The definition of minimal risk is broad. The fetal risk
is considered minimal when the estimated risk to the fetus is no more than that
from established procedures routinely used in an uncomplicated pregnancy or in a
pregnancy with complications comparable to those being studied.[5]
Although PK studies in pregnancy can be considered in Phase 3
development programs depending on anticipated use in pregnancy and the results
of reproductive toxicity studies, the FDA anticipates that most PK studies in
pregnant women will occur in the postmarketing period and will be conducted
using pregnant women who have already been prescribed the drug as therapy by
their own physician.
An example of a minimal risk study would be one to
determine PK/PD of an antihypertensive medication in pregnant women who are
taking that medication to treat hypertension during pregnancy. The decision to
use the antihypertensive medication is made by the patient and her physician
independent of participation in the PK/PD study.
Information on human pregnancy experiences and exposures
will emerge during the postmarketing phase for virtually all drug products.
Sponsors are requested to explicitly address positive or negative experiences
during pregnancy or lactation as one of the safety issues in the Overall Safety
Evaluation section of the Periodic Safety Update Report.[6]
This source of information is valuable in determining whether to
conduct PK studies in pregnant women. Other important sources of information
include publications concerning safety (e.g., reports that describe the use of
the drug in pregnancy) or efficacy in pregnancy and information from medical
specialty groups. These types of postmarketing exposure and safety data on drug
products provide the basis for determining the need for PK assessment of a drug
in pregnant women.
This guidance recommends that PK studies be conducted
in pregnant women in any of the following situations:
·
The drug is known to be prescribed in or used by
pregnant women, especially in the second and third trimesters.
·
For a new drug or indication, if there is anticipated or actual
use of the drug in pregnancy.
·
Use is expected to be rare, but the consequences of
uninformed dosages are great (e.g., narrow therapeutic range drugs, cancer
chemotherapy). Drugs of this type can normally be studied in pregnant patients.

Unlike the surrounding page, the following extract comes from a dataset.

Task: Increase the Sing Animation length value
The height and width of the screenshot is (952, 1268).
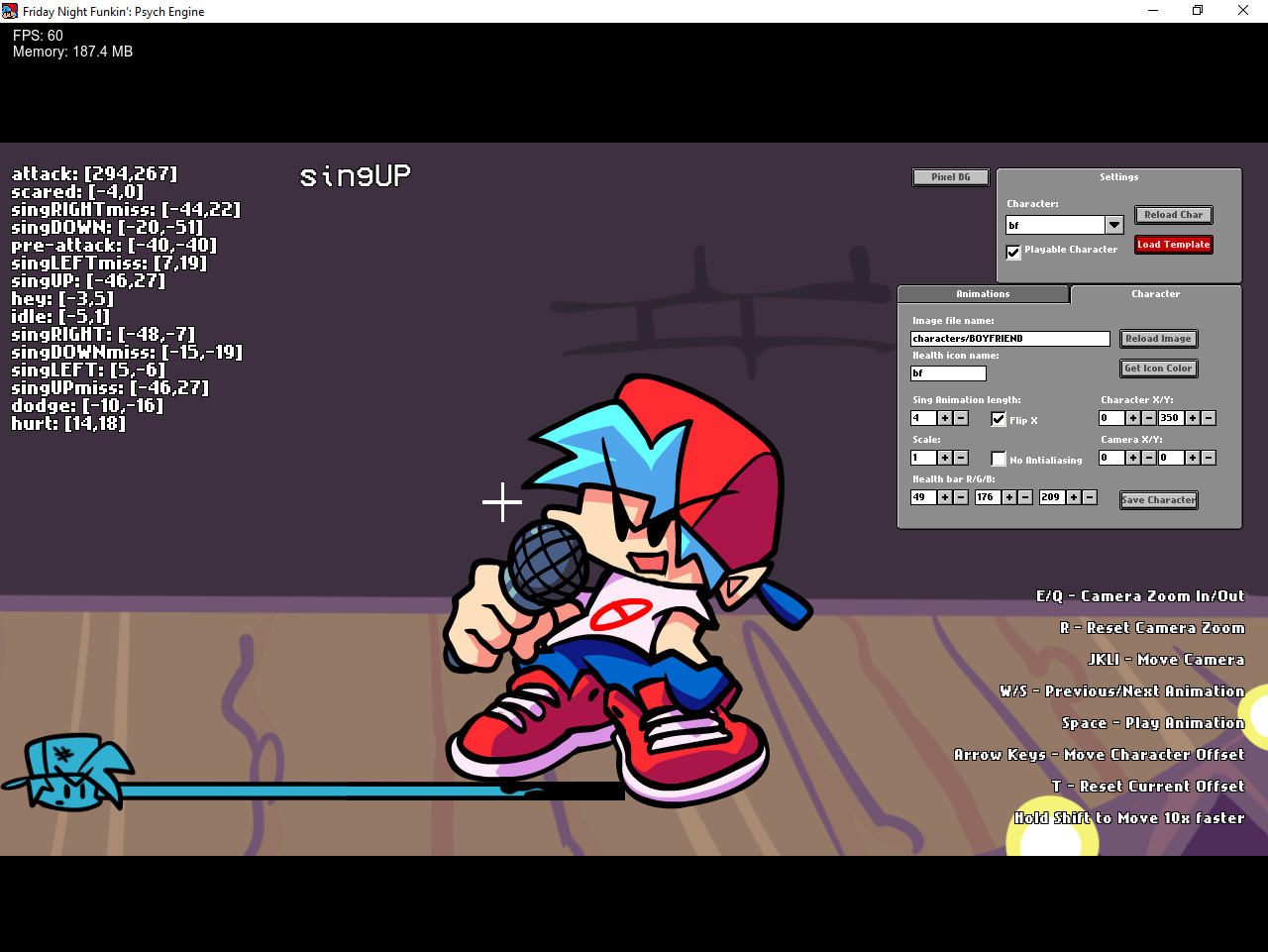Action: pyautogui.click(x=943, y=417)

·Pregnancy is likely to alter significantly the PK of a drug (e.g.,
renally excreted drug) and any of the above apply.
PK studies in pregnant women are not recommended if the
drug is not used in pregnant women or the drug has known or highly suspect fetal
risk.
For approved products, consider whether a study in
pregnant women must be conducted under the investigational new drug (IND)
regulations (21 CFR 312.2). If there is a concern for significantly increasing
the risk (or decreasing the acceptability of the risks) in a patient population
(i.e., the mother or fetus), an IND would be needed (21 CFR 312.2(b)(iii)).
Also, according to the IND regulations, if a different route of administration
or dosage level is used, an IND would be needed.